El abandono de Sicilia provocó una crisis política en Cartago, cuyos opulentos nobles se vieron obligados a combatir a los mercenarios que durante años habían utilizado en sus guerras por el Mediterráneo. Millares de ellos vivían en la ciudad y se levantaron contra las autoridades. Ese es el telón de fondo elegido por Flaubert para Salambó. En respuesta a la rebelión de los mercenarios, Amílcar Barca, el miembro más rico e influyente de la dinastía, decidió convertir la península Ibérica en una colonia cartaginesa. Los sacerdotes apoyaron su decisión y la transformaron en un gesto sagrado. Hicieron venir al mayor de sus tres hijos varones, un niño de nueve años llamado Aníbal: fue en ese momento cuando el padre le hizo jurar odio eterno a los romanos. Nunca rompió ese juramento, pese a que llegó a tener mil motivos para hacerlo. Pero el pueblo congregado en la plaza no acertó a ver que el gesto de ese niño sería el principal motivo del fin de Cartago. Como en otros muchos casos, el odio es la ruina de la civilización.

El primer acto que correspondía a un nuevo conquistador era decidir la zona de influencia cartaginesa mientras el general Amílcar Barca ocupaba las tierras entre Elche y Elda. Durante el tiempo que le quedó de vida (murió en el invierno de 229-228 a. C. en circunstancias poco claras), se hizo construir una leyenda, aunque también tuvo la desagradable visita de los legados de Roma indicándole que nunca atravesara la línea del Iber: en la actualidad no estamos seguros a qué río se referían, si al Ebro, el que nace en Fontibre y desemboca en Amposta; o a uno que entonces se llamaba así y que pudiera ser el actual Júcar. Cuando Amílcar escuchó esa advertencia no se preocupó lo más mínimo porque sus objetivos no iban más allá de Alicante en la costa y de Elda en el interior. Se eligió a un nuevo jefe. Este era el marido de una de sus hijas, de nombre Asdrúbal. Durante su mandato se fundó la capital del territorio cartaginés en la península Ibérica con el nombre de Qart Hadasht (Ciudad Nueva), la actual Cartagena, un puerto natural de excelente clima, flanqueado por cinco colinas y una laguna al noreste. Con esa decisión, Roma advirtió el peligro de que los cartagineses dominaran las riquezas de la Península. Una noche del año 221 a. C. fue asesinado en su tienda. Nunca se conoció la identidad del homicida. Las tropas llamaron a Aníbal, el hijo mayor de Amílcar, el del juramento, un joven despierto e inteligente, aunque demasiado ardoroso.

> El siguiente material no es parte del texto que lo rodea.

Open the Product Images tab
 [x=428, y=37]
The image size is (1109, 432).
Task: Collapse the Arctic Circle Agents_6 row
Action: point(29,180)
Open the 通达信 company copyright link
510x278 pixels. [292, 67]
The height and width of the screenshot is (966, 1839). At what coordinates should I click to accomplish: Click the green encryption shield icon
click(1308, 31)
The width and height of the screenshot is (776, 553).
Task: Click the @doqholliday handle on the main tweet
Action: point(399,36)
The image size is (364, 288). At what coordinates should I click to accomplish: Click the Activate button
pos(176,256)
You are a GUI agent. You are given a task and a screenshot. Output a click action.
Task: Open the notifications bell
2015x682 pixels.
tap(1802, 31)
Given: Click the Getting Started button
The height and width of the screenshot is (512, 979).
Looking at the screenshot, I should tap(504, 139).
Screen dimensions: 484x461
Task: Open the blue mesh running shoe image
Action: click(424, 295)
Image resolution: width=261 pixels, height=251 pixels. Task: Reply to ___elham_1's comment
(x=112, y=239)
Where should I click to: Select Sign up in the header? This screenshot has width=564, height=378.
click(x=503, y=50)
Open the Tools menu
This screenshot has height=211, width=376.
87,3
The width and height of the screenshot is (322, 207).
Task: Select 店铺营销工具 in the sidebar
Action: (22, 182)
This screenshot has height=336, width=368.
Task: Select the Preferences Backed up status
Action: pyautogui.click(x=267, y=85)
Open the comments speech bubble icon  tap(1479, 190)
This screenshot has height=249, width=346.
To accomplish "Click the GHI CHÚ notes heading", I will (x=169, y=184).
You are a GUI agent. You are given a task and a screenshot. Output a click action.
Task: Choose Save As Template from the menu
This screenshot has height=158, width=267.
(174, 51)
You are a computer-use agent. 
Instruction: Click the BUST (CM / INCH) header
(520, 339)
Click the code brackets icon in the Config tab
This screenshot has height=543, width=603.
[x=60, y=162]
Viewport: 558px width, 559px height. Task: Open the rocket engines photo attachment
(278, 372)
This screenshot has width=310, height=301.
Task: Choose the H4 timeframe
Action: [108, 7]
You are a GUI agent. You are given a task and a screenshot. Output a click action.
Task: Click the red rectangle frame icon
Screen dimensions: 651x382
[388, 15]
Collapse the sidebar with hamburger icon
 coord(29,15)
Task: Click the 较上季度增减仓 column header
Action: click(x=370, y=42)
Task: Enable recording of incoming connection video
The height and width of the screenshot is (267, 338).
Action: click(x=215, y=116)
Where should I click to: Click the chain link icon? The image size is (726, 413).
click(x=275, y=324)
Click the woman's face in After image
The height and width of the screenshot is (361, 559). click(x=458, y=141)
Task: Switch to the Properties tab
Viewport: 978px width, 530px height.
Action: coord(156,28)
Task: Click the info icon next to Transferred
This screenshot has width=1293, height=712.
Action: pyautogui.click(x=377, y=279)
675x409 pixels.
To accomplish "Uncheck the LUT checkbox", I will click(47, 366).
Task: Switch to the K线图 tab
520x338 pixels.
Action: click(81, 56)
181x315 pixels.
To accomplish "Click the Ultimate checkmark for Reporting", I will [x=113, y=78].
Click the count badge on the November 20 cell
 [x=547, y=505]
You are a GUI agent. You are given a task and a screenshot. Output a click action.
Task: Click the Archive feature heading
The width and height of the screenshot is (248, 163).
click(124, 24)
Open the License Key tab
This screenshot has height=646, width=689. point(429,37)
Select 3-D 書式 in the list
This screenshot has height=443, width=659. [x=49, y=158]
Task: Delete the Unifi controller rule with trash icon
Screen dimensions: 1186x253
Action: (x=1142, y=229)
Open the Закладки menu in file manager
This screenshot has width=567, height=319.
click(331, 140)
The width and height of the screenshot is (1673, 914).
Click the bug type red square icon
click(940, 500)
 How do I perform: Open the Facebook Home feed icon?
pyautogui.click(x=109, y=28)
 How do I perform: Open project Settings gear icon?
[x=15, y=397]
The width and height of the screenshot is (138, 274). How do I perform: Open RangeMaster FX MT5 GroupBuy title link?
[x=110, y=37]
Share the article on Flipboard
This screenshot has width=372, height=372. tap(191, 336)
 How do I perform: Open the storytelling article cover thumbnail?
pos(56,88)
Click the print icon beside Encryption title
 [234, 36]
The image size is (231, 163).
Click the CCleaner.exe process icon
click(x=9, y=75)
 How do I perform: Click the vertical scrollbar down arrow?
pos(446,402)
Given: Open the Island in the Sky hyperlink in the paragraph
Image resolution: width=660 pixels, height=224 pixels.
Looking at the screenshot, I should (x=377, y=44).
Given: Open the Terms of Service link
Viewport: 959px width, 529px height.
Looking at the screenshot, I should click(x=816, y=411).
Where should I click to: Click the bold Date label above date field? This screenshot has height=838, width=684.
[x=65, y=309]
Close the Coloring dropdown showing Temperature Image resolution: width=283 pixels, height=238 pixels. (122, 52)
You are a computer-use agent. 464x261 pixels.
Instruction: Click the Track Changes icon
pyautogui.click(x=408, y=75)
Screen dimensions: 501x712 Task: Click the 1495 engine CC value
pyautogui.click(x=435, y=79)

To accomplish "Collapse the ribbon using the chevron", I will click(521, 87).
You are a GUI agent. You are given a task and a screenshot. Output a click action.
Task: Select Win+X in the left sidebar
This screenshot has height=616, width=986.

Aníbal llegó a Cartagena. Y desde el primer momento tuvo claro que no resultaba honorable aceptar la intimidación romana. No lo dudó y se dirigió contra Arse, la actual Sagunto. La ciudad resistió algunos meses tras sus poderosas murallas; pero el desinterés del Senado romano, poco atento al peligro que suponía la expedición de Aníbal, terminó con la toma de una ciudad desolada, pues sus habitantes prefirieron inmolarse en la hoguera antes de rendirse al general púnico. Luego, Aníbal se dirigió a los Alpes con la intención de llegar desde la Galia Cisalpina a Italia. Una campaña que culminó en Cannas, donde el general cartaginés derrotó a las legiones romanas en una de las batallas más cruentas de la historia: junto a los cónsules del año 216 a. C. Lucio Emilio Paulo y Terencio Varrón, dejaron la vida en aquella llanura sin árboles unos setenta mil soldados al caer la tarde del 2 de agosto. La memoria de ese matadero a orillas del río Ofanto tardaría en borrarse. De hecho, no se borró nunca. Muchos creen que se trata del acontecimiento más demoledor de la historia del mundo clásico. Polibio contribuyó a mantener vivo el recuerdo que con el paso de los años le permitiría redactar su célebre Historia, y el Senado romano apoyó la estrategia de cortar las raíces al enemigo, comenzando así el ataque contra los iberos que habían ayudado a Aníbal en la campaña. Por mi parte, estoy convencido de que el desastre de Cannas es el origen de la historia de España.